Raj Gaya, le chute

La Fédération Mondiale Badminton (BWF) a interdit, Raj Gaya,membre du conseil, de toute fonction au sein des instances mondiales et locales du badminton et lui a infligé une amende de 50 000 dollars daméricains pour détournement de fonds.
Le mauricien Raj Gaya occupait depuis 1999 diverese fonctions au sein de la Fédération mondiale de badminton, de la Confédération africaine de badminton et de la Mauritius Badminton Association (MBA).
Le comité d’audience sur l’éthique de la BWF a ouvert une enquête sur ce responsable en juin dernier après que l’ancien président du MBA Bassir Mungroo ait «soulevé plusieurs allégations» de corruption à son encontre, selon un rapport.
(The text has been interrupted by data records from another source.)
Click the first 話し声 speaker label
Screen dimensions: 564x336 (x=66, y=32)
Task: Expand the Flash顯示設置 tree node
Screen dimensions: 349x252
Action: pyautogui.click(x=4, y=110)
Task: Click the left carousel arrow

Le comité d’éthique a déclaré que leur enquête avait révélé que Raj Gaya avait utilisé des fonds destinés au MBA sur son compte bancaire personnel et les avait utilisés « à son avantage ».
Il a également déclaré qu’il avait exagéré ou falsifié les demandes de remboursement, avait falsifié des documents officiels et avait refusé de coopérer à l’enquête.
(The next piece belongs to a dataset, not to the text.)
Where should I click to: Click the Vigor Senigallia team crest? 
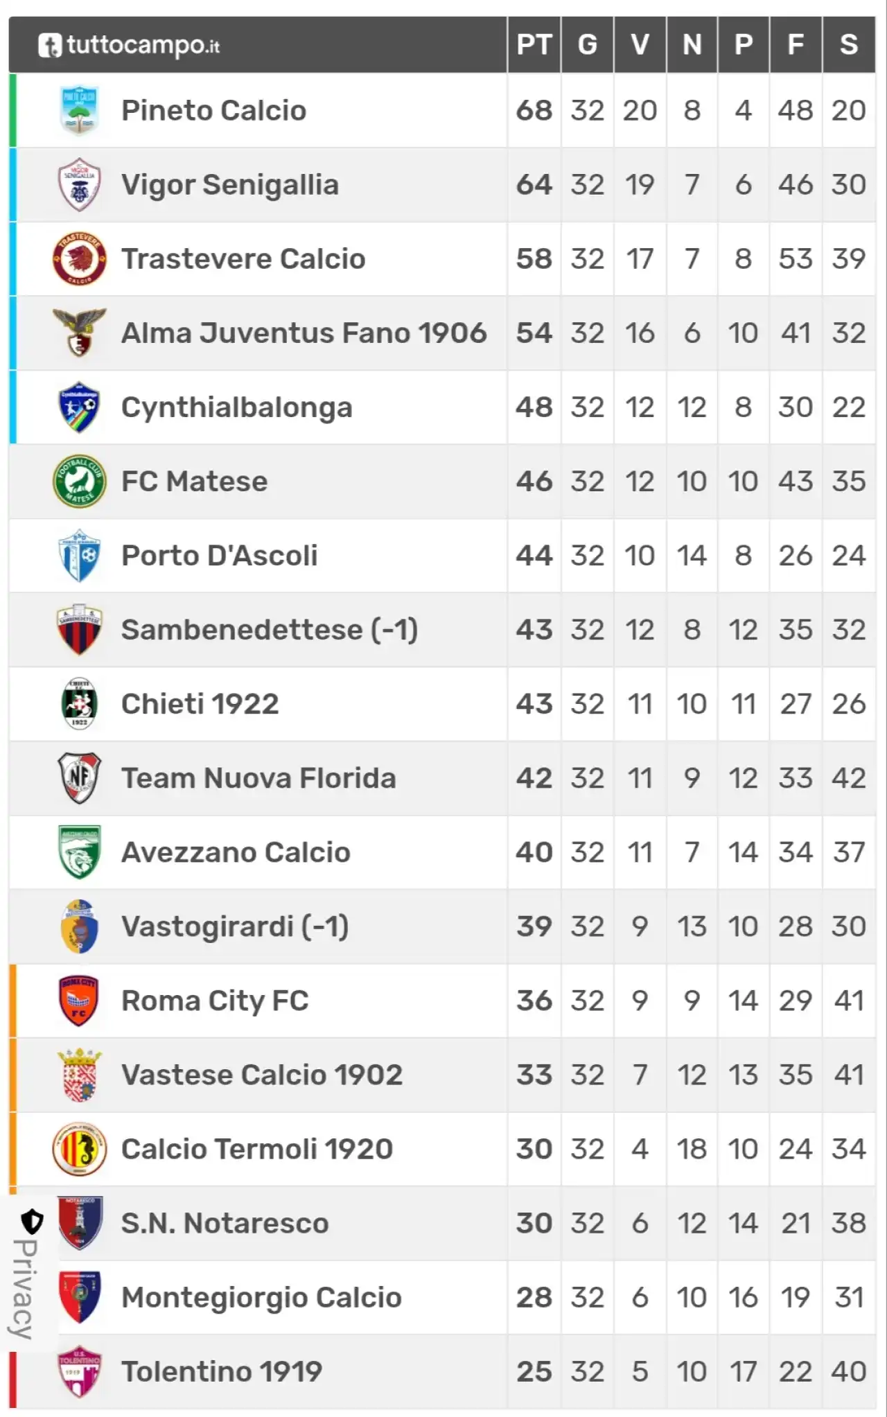pos(80,184)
Raj Gaya avait  déclaré aux responsables de la BWF qu’il avait utilisé les fonds pour « des dépenses liées au badminton », ainsi que pour des « raisons politiques », notamment « pour amener les Africains à ses côtés », selon le rapport.
La commission de trois membres présidée par Sylvia Schenk, il y a deux semaines, a déclaré qu’elle interdirait à Gaya « d’exercer toute fonction de badminton à vie » et lui a ordonné de payer l’amende – une décision confirmée par la BWF aujourd’hui.
Au cours des dernières années, l’instance dirigeante mondiale du badminton s’est lancée dans une mission visant à éradiquer la corruption, les matchs truqués et les paris illégaux.